It’s the chalk

Pub date March 21, 2007

When we think of white wine, we think of many things — Brie, student-faculty mixers, summer picnics sur l’herbe, grilled fish — but chalk is generally not among them. Chalk would not seem to have much to do with food and drink at all, except as a means to write the day’s specials on those little blackboards restaurants sometimes hang on the wall or prop up outside the front door. Yet chalky soil is intrinsic to a certain sort of white wine the French have long been masters of and we have struggled with, and I have often wondered why, until reading John McPhee’s riveting piece "Season on the Chalk: From Ditchling Beacon to Épernay," which ran in the New Yorker‘s March 12 issue.

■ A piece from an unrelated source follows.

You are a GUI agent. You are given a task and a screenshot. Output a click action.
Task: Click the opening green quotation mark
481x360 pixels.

McPhee is our greatest living poet of geology. His 1993 book, Assembling California, had much to say not only about the formation of our state but about that of the west of North America generally — in particular, how young everything is here relative to Europe. The expressions New World and Old World turn out not to be purely sociopolitical. Chalk is old, and it is really not found here; even Chalk Hill, in Sonoma County, consists not of calcium carbonate (like true chalk and its near relation limestone) but of volcanic ash. Northwestern Europe, on the other hand, is streaked by a huge band of chalk, which runs from the downlands south of London to the white cliffs of Dover, then under the English Channel into northern France and the Champagne towns of Reims and Épernay. From there the band curves around the Île-de-France and swoops into the Touraine region of the Loire Valley, where many wonderfully dry, minerally sauvignon blancs and chenin blancs are produced. There is even a tail-end bit around Cognac.

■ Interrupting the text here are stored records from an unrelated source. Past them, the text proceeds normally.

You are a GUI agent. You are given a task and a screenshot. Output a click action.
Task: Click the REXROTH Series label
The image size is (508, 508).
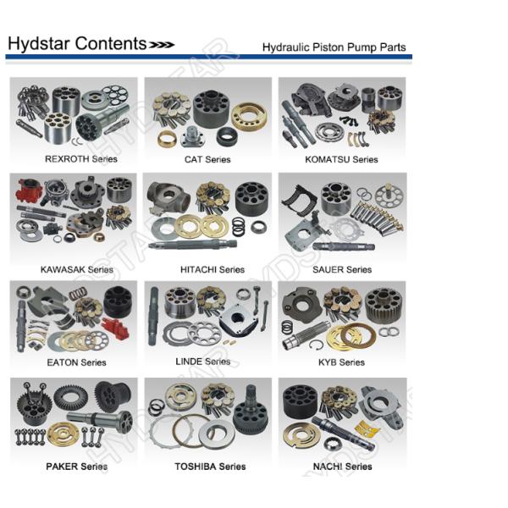81,159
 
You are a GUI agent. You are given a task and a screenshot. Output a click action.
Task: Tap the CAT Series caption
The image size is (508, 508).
207,159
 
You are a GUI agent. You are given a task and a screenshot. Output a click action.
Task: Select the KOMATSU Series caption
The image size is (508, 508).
341,159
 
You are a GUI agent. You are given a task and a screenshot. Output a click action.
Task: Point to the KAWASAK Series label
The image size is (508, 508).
77,269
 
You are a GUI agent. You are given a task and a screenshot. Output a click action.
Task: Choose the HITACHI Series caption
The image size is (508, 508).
213,269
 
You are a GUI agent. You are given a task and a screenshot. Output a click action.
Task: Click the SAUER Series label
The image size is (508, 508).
342,269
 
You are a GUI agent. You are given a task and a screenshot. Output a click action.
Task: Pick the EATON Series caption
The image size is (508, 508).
76,362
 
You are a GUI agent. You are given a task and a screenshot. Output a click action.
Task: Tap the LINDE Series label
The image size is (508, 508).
203,362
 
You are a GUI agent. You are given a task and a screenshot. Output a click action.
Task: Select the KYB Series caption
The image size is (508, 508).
341,362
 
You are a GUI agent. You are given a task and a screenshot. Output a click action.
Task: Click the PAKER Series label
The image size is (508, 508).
77,467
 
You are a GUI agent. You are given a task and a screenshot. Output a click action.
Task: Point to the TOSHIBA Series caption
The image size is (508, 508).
210,467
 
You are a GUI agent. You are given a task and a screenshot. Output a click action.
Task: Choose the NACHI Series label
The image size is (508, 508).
342,467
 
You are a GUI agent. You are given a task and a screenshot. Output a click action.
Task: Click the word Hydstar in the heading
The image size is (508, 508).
39,44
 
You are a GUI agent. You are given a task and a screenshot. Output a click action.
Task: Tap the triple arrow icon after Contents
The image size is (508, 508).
162,45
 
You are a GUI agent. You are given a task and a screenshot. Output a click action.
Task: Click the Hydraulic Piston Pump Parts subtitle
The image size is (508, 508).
334,47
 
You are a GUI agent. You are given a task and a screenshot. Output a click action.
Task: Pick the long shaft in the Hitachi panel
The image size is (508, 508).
193,245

French champagne experts have often been heard to say over the years that méthode champenoise sparkling wines from California, while good and sometimes very good, simply do not compare to the best of their French counterparts. I have long suspected an element of snobbery here, but the McPhee story suggests that there might also be some empirical reality; "Vines like their feet dry," he quotes an (English) maker of sparkling wine as noting, and chalky soil drains quickly while providing high levels of nutrients. Advantage: France. And England!